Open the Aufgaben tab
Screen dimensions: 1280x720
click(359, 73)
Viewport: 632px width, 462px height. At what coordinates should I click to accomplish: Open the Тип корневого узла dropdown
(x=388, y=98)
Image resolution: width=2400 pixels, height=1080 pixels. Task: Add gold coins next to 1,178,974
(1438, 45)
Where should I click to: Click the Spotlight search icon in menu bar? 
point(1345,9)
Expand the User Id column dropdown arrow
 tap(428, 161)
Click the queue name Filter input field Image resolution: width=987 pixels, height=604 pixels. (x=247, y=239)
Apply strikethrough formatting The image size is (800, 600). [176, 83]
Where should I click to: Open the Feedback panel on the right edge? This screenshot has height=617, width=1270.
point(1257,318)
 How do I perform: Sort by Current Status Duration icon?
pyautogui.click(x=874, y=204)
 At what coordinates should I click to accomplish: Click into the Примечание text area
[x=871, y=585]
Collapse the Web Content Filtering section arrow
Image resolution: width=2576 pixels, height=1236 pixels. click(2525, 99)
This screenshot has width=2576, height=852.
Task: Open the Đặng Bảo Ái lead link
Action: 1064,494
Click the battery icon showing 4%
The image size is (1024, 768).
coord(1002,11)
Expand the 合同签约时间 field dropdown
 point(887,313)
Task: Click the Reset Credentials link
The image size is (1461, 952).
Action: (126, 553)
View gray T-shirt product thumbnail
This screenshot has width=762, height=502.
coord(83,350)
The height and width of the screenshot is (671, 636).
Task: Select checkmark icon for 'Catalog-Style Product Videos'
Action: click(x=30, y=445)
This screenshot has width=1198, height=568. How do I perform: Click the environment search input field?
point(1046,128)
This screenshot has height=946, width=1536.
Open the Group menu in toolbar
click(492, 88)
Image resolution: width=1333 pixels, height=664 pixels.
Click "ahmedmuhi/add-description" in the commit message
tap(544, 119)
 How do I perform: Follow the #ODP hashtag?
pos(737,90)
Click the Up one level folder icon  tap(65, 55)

Work to complete: The entire listing is to be reproduced without alteration.

Task output:
Open the Aufgaben tab
Screen dimensions: 1280x720
click(359, 73)
Viewport: 632px width, 462px height. At what coordinates should I click to accomplish: Open the Тип корневого узла dropdown
(x=388, y=98)
Image resolution: width=2400 pixels, height=1080 pixels. Task: Add gold coins next to 1,178,974
(1438, 45)
Where should I click to: Click the Spotlight search icon in menu bar? 
point(1345,9)
Expand the User Id column dropdown arrow
 tap(428, 161)
Click the queue name Filter input field Image resolution: width=987 pixels, height=604 pixels. (x=247, y=239)
Apply strikethrough formatting The image size is (800, 600). [176, 83]
Where should I click to: Open the Feedback panel on the right edge? This screenshot has height=617, width=1270.
point(1257,318)
 How do I perform: Sort by Current Status Duration icon?
pyautogui.click(x=874, y=204)
 At what coordinates should I click to accomplish: Click into the Примечание text area
[x=871, y=585]
Collapse the Web Content Filtering section arrow
Image resolution: width=2576 pixels, height=1236 pixels. click(2525, 99)
This screenshot has width=2576, height=852.
Task: Open the Đặng Bảo Ái lead link
Action: 1064,494
Click the battery icon showing 4%
The image size is (1024, 768).
coord(1002,11)
Expand the 合同签约时间 field dropdown
 point(887,313)
Task: Click the Reset Credentials link
The image size is (1461, 952).
Action: (126, 553)
View gray T-shirt product thumbnail
This screenshot has width=762, height=502.
coord(83,350)
The height and width of the screenshot is (671, 636).
Task: Select checkmark icon for 'Catalog-Style Product Videos'
Action: click(x=30, y=445)
This screenshot has width=1198, height=568. How do I perform: Click the environment search input field?
point(1046,128)
This screenshot has height=946, width=1536.
Open the Group menu in toolbar
click(492, 88)
Image resolution: width=1333 pixels, height=664 pixels.
Click "ahmedmuhi/add-description" in the commit message
tap(544, 119)
 How do I perform: Follow the #ODP hashtag?
pos(737,90)
Click the Up one level folder icon  tap(65, 55)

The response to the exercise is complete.